• TRY IT:
In the records below, one line contains "Satna Crime: नशीली". Print that line and every line after it exactly, down to the final one.

• MATERIAL PROVIDED:
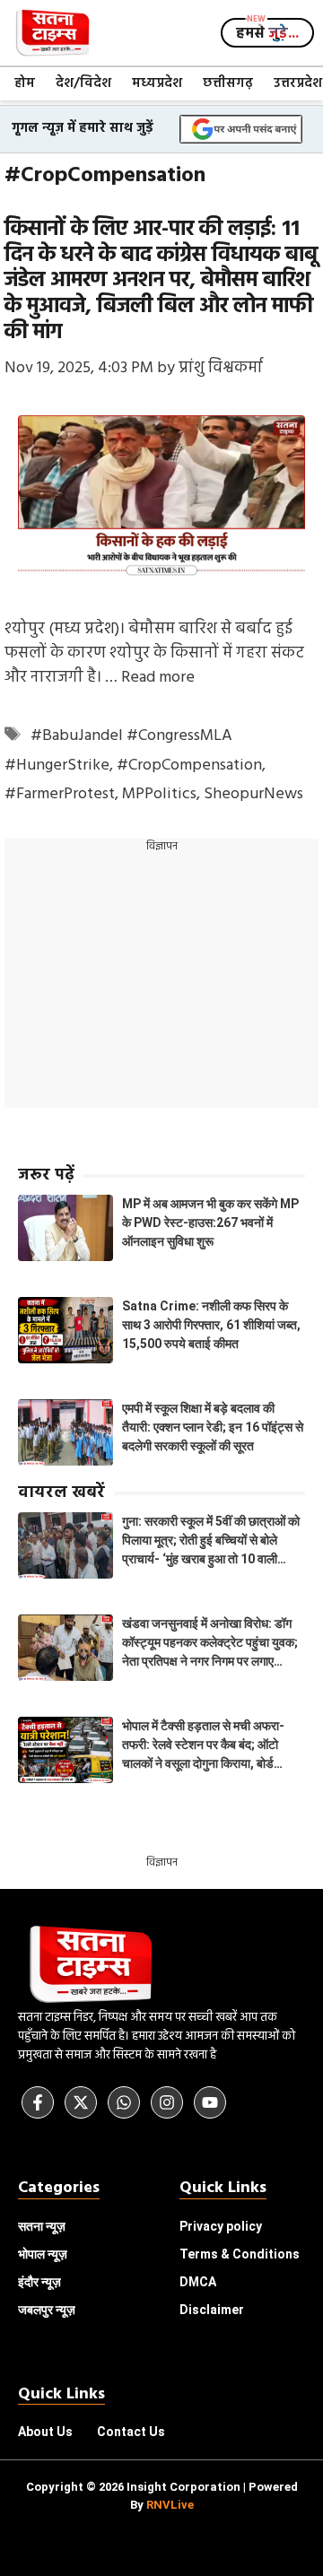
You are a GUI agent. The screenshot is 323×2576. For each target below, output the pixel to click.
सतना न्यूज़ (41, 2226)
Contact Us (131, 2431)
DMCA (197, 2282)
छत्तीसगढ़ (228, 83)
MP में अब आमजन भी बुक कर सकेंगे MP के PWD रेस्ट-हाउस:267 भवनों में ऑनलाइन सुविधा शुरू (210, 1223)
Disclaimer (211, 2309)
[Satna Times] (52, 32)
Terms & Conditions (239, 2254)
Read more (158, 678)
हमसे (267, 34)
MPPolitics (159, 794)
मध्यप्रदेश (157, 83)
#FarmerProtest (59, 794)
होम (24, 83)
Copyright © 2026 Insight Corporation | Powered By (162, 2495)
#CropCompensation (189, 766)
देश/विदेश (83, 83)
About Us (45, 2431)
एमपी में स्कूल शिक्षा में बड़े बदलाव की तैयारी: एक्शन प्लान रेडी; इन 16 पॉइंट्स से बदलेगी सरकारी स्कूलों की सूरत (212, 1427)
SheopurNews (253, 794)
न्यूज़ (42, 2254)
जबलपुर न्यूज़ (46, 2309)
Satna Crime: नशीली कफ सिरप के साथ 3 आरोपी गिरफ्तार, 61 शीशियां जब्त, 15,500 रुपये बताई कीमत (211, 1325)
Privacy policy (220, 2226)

• ANSWER TO THE PROBLEM:
Satna Crime: नशीली कफ सिरप के साथ 3 आरोपी गिरफ्तार, 61 शीशियां जब्त, 15,500 रुपये बताई कीमत (211, 1325)
Privacy policy (220, 2226)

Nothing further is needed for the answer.